The effects of non-treated and acid treated single wall carbon nanotubes (SWCNTs) were investigated as hybrids with P3HT and P3HT:PCBM blend using UV–Vis absorption spectra, XRD, AFM, SEM, electrical conductivity as well as photovoltaic characteristics under illumination. The absorption spectra have revealed typical absorption peaks around 520 nm which were attributed to the π–π* transition of P3HT. XRD patterns, SEM and AFM images have shown a change in the hybrids’ structure; the crystallinity peaks were noticeably affected by the addition of SWCNTs, while the morphological investigations have revealed clear features at the organic surface films after treated with SWCNTs.

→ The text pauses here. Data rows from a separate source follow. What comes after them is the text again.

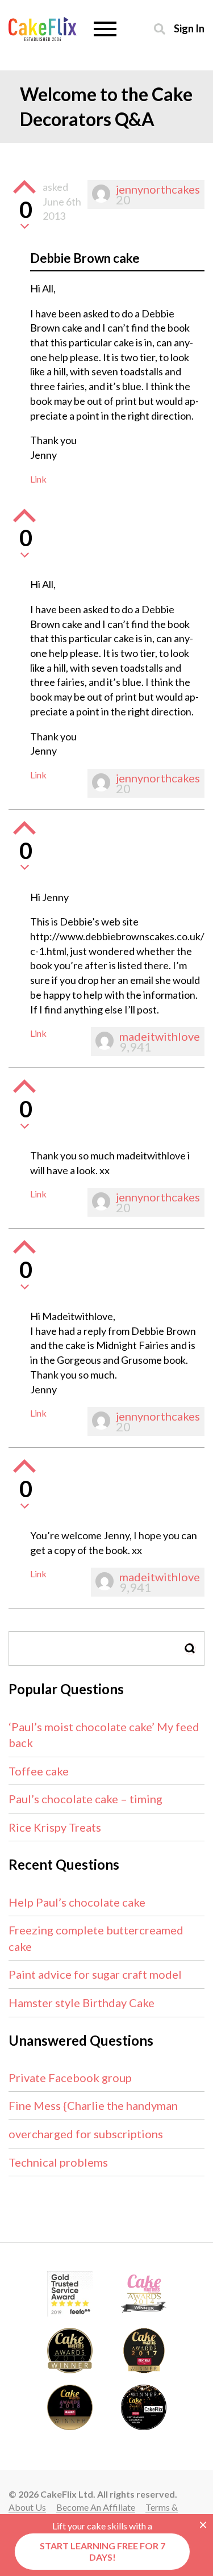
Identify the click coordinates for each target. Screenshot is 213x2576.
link (38, 479)
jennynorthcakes (158, 189)
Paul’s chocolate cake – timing (85, 1799)
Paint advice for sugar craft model (95, 1974)
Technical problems (58, 2162)
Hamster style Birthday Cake (81, 2002)
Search (190, 1648)
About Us (27, 2507)
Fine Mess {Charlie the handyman (93, 2105)
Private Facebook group (70, 2077)
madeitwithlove (159, 1036)
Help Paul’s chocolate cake (77, 1902)
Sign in (189, 28)
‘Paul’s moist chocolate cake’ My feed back (104, 1735)
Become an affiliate (95, 2507)
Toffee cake (39, 1771)
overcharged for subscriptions (86, 2134)
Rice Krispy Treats (55, 1827)
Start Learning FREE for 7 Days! (102, 2551)
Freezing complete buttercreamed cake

The photovoltaic performance have revealed an increase in the power conversion efficiency (PCE) from 1.52% in the reference P3HT:PCBM-based device to 2.52% in the P3HT:PCBM device with P3HT:SWCNTs as hole transport layer. This enhancement has been ascribed to the increase in the short circuit current density which is associated to an increase in the electrical conductivity. The results have confirmed the ability of SWCNTS to transport holes as it is for electrons; the conjugated polymer twisted around the nanotubes and blocks the way from the electrons and transfer hole.



The author would like to acknowledge the Materials and Engineering Research Institute (MERI), Sheffield Hallam University in UK for the SEM, AFM and solar cell characterisation.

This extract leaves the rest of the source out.